Databricks Community

Mihai_Cog · ‎08-11-2023

Hello,

I am doing some testing with this feature Change Data Feed using Databricks and Pyspark, of course the Delta format and I don't understand something:

I created a table
Saved some data inside
Enabled Change Data Feed feature
Apply a merge with a dataframe that involves inserts, deletes, updates
spark.sql('MERGE INTO test t USING src s ON s.Id = t.Id and s.date_field = t.date_field WHEN MATCHED THEN UPDATE SET * WHEN NOT MATCHED THEN INSERT * WHEN NOT MATCHED BY SOURCE THEN DELETE')
Inspect data

SELECT * FROM table_changes('table', 2); version is 2

I observed a row with ID(for example 234123) appearing twice. In the _change_type column I have for first occurernce update_preimage, for the second occurrance update_postimage.

I will say that it is something normal to appear twice because maybe something changed on that ID, but if I am checking each value for both occurrences I see NO CHANGE.

It is something normal?

Tharun-Kumar · ‎08-11-2023

@Mihai_Cog

You have to split your merge statement into 2 parts. (Update and Insert/Delete).
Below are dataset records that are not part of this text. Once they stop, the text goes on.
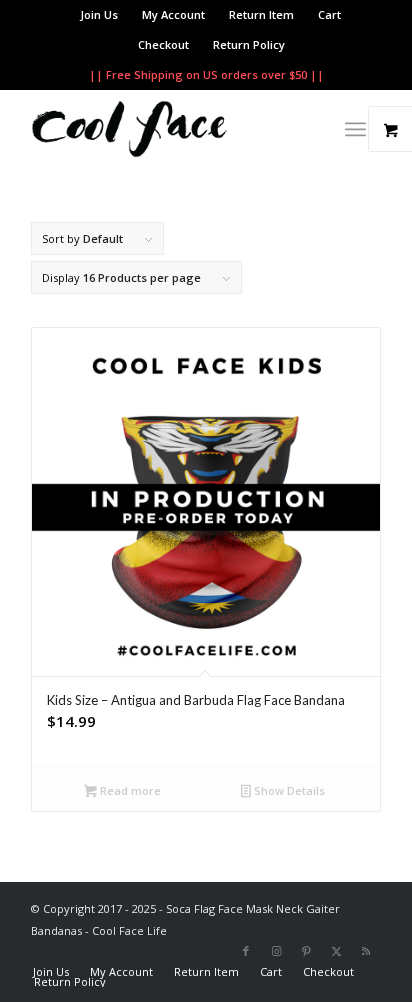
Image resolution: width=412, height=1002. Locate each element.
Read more (129, 790)
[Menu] (355, 129)
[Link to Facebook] (246, 951)
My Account (173, 14)
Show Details (288, 790)
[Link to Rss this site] (366, 951)
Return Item (261, 14)
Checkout (163, 44)
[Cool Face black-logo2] (171, 129)
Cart (329, 14)
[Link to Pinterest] (306, 951)
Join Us (99, 14)
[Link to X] (336, 951)
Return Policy (249, 44)
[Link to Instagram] (276, 951)
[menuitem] (99, 15)
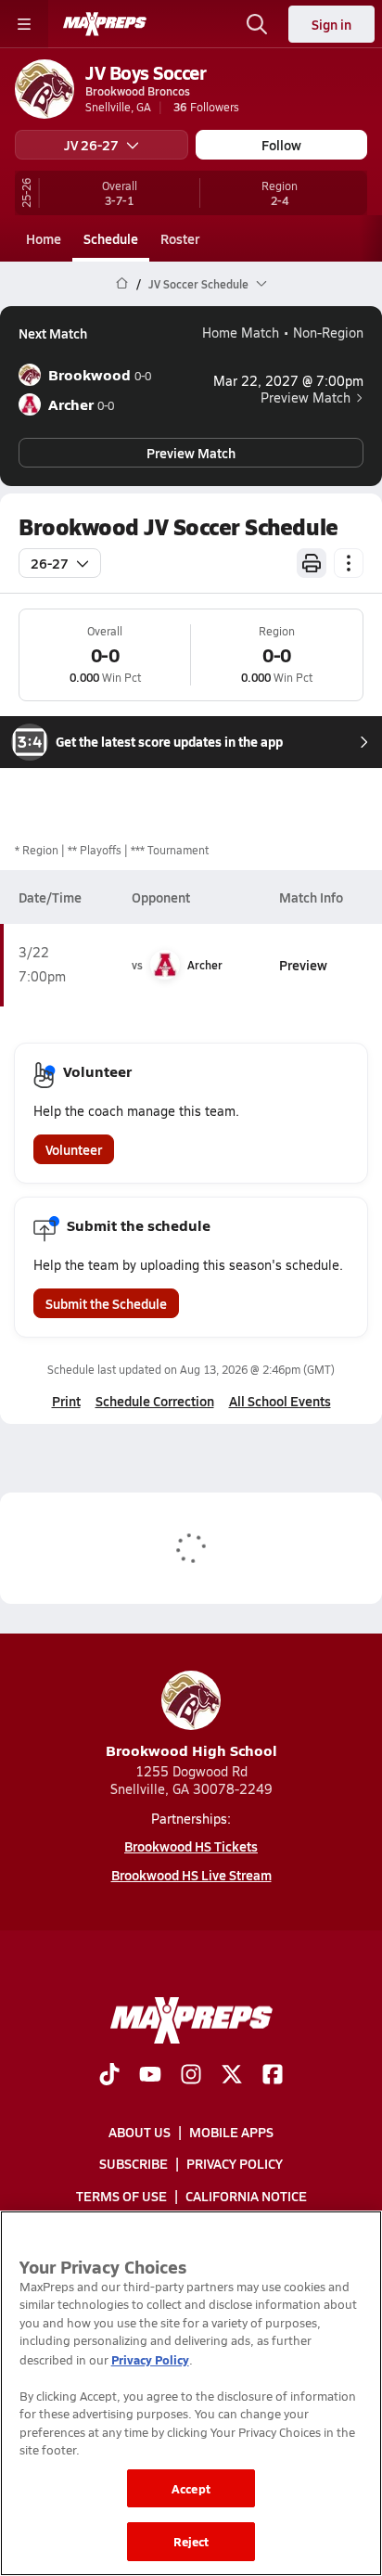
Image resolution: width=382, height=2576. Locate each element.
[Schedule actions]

MERGE INTO test t USING src s ON s.Id = t.Id and s.date_field = t.date_field and s.fields <> t.fields WHEN MATCHED THEN UPDATE SET *

MERGE INTO test t USING src s ON s.Id = t.Id and s.date_field = t.date_field WHEN NOT MATCHED THEN INSERT * WHEN NOT MATCHED BY SOURCE THEN DELETE

In the first statement, you have to include all the columns where you don't want the update to happen if it's of the same value and then perform update. The second statement will help you insert and delete the records.

View solution in original post

Mihai_Cog · ‎08-13-2023

Thank you for all your help.

If I will have any other questions, I'll be back 😜

View solution in original post

Mihai_Cog · ‎08-11-2023

Thank you @Retired_mod for the answer, but this behaviour it is not what CDF is meant to be.

I will explain myself:

1. With this behaviour I cannot identify which row is really updated.

2. I cannot find out the count of the real updates.

3. Storing all this data and not only the Updates/Inserts/Delete will end in a huge tabel..in few months.

4. Merging the changes to the base table, it will imply much more time, than merging the real changes.

How we can cover all of these inconveniences?

Tharun-Kumar · ‎08-11-2023

@Mihai_Cog When you find an entry having same values in both pre_image and post_image, it means that record was indeed updated. But there was no change in values. This record went through the merge statement, updated the column values. We will not know whether it indeed changes the value or it's going to update the same value. All the update statement in Merge does is, to identify records eligible for update and update whatever value it has on the source table.

If you only want to have real updates, I would suggest using a filter in your merge statement to eliminate records with the same value in the column you are interested.

Mihai_Cog · ‎08-11-2023

@Tharun-Kumar thank you for your answer.

To understand better, you are saying to add a filter, meaning something like this?

.whenMatchedUpdate(set =
{
"id": "updates.id",
"firstName": "updates.firstName",
"middleName": "updates.middleName",
"lastName": "updates.lastName",
"gender": "updates.gender",
"birthDate": "updates.birthDate",
"ssn": "updates.ssn",
"salary": "updates.salary"
}
)

To put all the columns I am interested in and like this I will get exactly the real changes and I can do my merge in the Upper level, only with the real changes?

Tharun-Kumar · ‎08-11-2023

@Mihai_Cog

You have to split your merge statement into 2 parts. (Update and Insert/Delete).

MERGE INTO test t USING src s ON s.Id = t.Id and s.date_field = t.date_field and s.fields <> t.fields WHEN MATCHED THEN UPDATE SET *

MERGE INTO test t USING src s ON s.Id = t.Id and s.date_field = t.date_field WHEN NOT MATCHED THEN INSERT * WHEN NOT MATCHED BY SOURCE THEN DELETE

In the first statement, you have to include all the columns where you don't want the update to happen if it's of the same value and then perform update. The second statement will help you insert and delete the records.